In a waking day of 16 hours, you are conscious for 960 minutes.  If a “memory event” is something in the neighborhood of 10s, that’s something like 5000 opportunities for a memory per day.  How many memories do you have from yesterday?  If It’s in the neighborhood of 100, that’s a memory storage fraction in the range of 1-2% of experience.  The experience of remembering episodes often feels somewhat sequential in that we can remember what happened after something else we remembered.  So possibly the storage fraction is higher and we’ll need a better model of the retrieval process.  But whatever the fraction is, it reflects some small slice of our experience.

The simplest possible model of memory storage (encoding) is a simple stochastic function with a probability of occurring of something like 1:50 or 1:100 (1-2%) for each event you experience.  That is, you are experiencing events in a relatively constant sequence and the specific neurobiological processes of the MTL that create a new memory trace/item occur stochastically through your day, laying down a random subset of memories.

What falsifies this model?

The ability to “study” and remember somethings better does not necessarily counter the model.  One basic element of study is to direct attention to the desired material and repeatedly engage with it.  A purely stochastic model will end up with a greater fraction of studied memories simply as a result of this repetition/attention process.

Emotional memory, especially negative emotion, does indicate that memory creation is not purely stochastic as those memories associated with negative experience are more powerful and more long-lasting.  However, the effects of positive experience are a lot more subtle.

Are there any other neurocognitive processes that affect the storage rate/fraction?

One thing wrong with the purely stochastic model is that it doesn’t allow for strong/weak memories, or the process of decay.  We generally use the term “consolidation” to refer to the temporally extended process of memory change that causes memories to generally become weaker (on an exponential/power-law curve) but some memories to become durable and permanent (and non-MTL dependent).

Where is the stochastic process occurring?

A simple neurocognitive model of memory is that information comes into awareness through perception, modified by attention, held briefly in working memory and then becomes a MTL-dependent representation that can become a long-term, durable memory.  Since awareness/working memory seems to be constant, the transition to the MTL is where the probabilistic nature enters.

It’s difficult to tell directly if the failure point is the transfer from WM to LTM, or if everything is at least briefly in the LTM but then fails to consolidate.  The available indirect evidence slightly favors the latter.  The availability of information that is extremely recent, but supra-span in WM suggests that representations are available somewhere (e.g., the MTL) to re-enter WM.  Replay findings in animals that show re-creation of activity patterns in the MTL that mirror experience also argue for experience traces to all be present at some point in the MTL.  Default mode activity activating the MTL fairly reliably is additional weak evidence in this direction.

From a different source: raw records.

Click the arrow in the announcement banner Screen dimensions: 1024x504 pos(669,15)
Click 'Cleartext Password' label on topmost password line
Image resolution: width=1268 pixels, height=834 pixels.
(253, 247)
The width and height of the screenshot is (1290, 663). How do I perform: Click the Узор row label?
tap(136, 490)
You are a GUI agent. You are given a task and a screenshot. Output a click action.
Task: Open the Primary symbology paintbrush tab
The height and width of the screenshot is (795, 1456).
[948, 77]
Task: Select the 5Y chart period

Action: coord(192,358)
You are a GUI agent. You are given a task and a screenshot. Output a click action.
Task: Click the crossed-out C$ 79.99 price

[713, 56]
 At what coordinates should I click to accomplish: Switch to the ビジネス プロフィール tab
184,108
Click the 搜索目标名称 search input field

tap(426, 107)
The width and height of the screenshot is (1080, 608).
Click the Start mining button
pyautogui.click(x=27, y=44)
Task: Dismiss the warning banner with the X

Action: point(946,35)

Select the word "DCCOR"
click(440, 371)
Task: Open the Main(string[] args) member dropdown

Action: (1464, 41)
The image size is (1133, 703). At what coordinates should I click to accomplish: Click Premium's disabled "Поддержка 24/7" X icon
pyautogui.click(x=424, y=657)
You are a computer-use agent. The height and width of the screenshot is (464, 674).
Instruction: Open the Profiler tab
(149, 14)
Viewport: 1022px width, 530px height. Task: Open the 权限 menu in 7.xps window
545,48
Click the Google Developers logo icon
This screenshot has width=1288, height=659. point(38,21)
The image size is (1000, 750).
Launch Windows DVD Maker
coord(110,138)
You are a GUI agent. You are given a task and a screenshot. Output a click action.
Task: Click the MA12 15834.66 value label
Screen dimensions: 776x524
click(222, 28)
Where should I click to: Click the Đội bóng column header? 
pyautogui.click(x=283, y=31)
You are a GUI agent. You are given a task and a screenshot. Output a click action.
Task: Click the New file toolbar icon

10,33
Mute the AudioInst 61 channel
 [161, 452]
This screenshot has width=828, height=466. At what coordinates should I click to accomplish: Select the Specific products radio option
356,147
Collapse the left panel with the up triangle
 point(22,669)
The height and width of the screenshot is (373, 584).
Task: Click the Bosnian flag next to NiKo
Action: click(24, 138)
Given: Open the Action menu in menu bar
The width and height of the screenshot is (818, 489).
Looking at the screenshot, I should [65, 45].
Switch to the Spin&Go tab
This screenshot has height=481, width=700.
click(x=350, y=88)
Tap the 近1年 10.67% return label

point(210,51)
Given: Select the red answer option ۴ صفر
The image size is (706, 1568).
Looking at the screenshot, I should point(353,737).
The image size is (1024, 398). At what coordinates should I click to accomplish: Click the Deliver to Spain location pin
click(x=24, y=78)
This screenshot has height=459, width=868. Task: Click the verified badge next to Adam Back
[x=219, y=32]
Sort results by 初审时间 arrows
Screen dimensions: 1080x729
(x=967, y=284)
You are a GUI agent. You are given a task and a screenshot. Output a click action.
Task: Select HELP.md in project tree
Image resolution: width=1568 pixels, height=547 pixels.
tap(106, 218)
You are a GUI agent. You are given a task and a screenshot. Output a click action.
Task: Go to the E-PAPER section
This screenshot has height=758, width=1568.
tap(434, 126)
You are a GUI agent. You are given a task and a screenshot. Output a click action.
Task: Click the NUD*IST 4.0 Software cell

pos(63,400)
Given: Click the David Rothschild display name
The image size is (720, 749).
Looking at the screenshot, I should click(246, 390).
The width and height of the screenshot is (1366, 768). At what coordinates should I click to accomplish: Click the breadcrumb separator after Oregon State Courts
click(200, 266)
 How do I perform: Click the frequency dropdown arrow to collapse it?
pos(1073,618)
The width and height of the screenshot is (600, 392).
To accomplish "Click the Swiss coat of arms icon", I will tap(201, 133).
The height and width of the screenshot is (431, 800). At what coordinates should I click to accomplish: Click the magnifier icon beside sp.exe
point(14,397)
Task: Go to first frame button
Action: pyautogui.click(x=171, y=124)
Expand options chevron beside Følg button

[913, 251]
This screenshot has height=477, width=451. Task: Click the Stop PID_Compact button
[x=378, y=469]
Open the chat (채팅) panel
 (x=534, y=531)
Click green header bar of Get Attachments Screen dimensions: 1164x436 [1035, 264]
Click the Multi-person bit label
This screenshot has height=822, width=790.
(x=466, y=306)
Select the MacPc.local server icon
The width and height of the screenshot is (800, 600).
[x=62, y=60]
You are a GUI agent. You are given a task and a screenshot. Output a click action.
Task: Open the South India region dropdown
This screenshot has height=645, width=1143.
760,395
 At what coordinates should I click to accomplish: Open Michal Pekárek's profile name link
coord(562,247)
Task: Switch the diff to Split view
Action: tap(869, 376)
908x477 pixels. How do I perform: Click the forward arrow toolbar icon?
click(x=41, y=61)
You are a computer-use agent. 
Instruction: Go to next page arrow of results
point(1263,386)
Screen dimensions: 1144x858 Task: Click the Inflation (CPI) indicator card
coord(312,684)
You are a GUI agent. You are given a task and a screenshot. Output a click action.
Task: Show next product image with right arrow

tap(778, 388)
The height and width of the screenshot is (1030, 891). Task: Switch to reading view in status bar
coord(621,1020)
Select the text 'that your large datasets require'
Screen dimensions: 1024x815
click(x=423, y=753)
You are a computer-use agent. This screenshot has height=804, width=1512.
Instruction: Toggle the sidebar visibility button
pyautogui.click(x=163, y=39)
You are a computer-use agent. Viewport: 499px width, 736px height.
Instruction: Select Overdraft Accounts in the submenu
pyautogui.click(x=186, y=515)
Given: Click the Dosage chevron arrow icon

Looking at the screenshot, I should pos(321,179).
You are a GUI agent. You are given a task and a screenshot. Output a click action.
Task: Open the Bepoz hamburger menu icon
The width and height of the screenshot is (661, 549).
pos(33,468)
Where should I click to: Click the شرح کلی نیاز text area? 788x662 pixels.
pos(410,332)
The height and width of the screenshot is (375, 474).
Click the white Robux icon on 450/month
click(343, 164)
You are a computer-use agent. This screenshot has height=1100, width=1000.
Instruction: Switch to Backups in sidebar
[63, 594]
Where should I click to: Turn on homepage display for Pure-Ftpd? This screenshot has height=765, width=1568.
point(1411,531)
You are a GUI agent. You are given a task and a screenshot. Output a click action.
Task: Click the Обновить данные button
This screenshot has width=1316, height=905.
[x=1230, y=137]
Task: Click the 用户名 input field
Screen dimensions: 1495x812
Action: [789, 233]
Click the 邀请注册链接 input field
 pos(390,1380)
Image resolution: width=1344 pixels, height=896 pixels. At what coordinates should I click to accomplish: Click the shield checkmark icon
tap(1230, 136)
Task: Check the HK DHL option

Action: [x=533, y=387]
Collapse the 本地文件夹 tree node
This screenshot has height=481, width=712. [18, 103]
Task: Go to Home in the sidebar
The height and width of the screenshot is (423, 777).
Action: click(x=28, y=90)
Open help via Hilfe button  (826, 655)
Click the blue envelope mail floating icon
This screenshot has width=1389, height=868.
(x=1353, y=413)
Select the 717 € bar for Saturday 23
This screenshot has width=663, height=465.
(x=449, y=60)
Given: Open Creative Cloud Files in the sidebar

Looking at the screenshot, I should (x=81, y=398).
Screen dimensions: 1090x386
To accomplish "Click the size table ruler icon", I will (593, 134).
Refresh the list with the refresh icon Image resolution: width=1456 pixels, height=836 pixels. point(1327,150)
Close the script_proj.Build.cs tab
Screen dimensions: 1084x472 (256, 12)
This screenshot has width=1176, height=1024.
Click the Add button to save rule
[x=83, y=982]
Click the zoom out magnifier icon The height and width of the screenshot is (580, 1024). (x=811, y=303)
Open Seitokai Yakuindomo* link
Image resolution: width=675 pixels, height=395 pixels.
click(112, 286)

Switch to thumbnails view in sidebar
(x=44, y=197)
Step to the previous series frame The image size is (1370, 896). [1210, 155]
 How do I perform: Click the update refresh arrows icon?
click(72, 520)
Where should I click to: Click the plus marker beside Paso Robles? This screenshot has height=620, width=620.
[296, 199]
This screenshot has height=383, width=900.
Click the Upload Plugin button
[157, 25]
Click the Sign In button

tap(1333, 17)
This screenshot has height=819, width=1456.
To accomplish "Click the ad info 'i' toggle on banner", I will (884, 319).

We can refine the simple stochastic model to one where everything is at least briefly reflected in MTL activity.  Perceptual representations are held transiently in WM circuits, which are then echoed in MTL activity patterns.  We therefore presume that a neurobiological process stochastically occurs that triggers a consolidation process for some small fraction (1-2%) of these representations, some smaller fraction of which then go on to be durable, very long-term memories.

Other than attention/repetition to increase the probability of specific information getting into the consolidation pipeline, what other factors might increase this probability?

The ability to hook onto or connect with existing memories might increase the probability of successful consolidation.

Spacing/reactivation of existing memories might influence this process as well — although since no two experiences are exactly alike, this may effectively be the same thing as connection to existing memories at a neural level.

We should also note that some direct reactivation processes are known to be maladaptive, e.g., remembering where you parked today needs to be separated from prior parking events.  In theory, there’s a pattern separation process trying to help establish that, which would have to be operating in tension with a connection/reactivation process.

The CLS model captures the pattern separation/consolidation tension by positing that memories are initially separated via a sparse-firing pattern mechanism and then a temporally extended, gradual consolidation process incorporates these back into an integrated long-term memory.  We have noted that the sparse representation mechanism is likely to be low-capacity, potentially creating that bottleneck that causes the 1-2% storage rate.  The eventual distributed representations in the LTM store probably have larger capacity than can be filled in a lifetime, but does not contain all of our memories due to the bottleneck, which then causes the effective stochastic/probabilistic nature of what small fraction of memories get created.

A problem with this model is that the neural patterns that are initially sparse and eventually distributed are very different, making it hard to see how prior knowledge could affect novel storage events.  How do we think reactivation, connection and association of memories works when there are completely different neural representations of knowledge?

Being able to answer that question might theoretically suggest approaches for engaging with information to be memorized (learned) that would be particularly applicable to education or training, where the goal is to acquire specified content sets of related information.  It might also provide some insight into successes or failures of everyday memory, which do not actually feel like they are totally stochastic.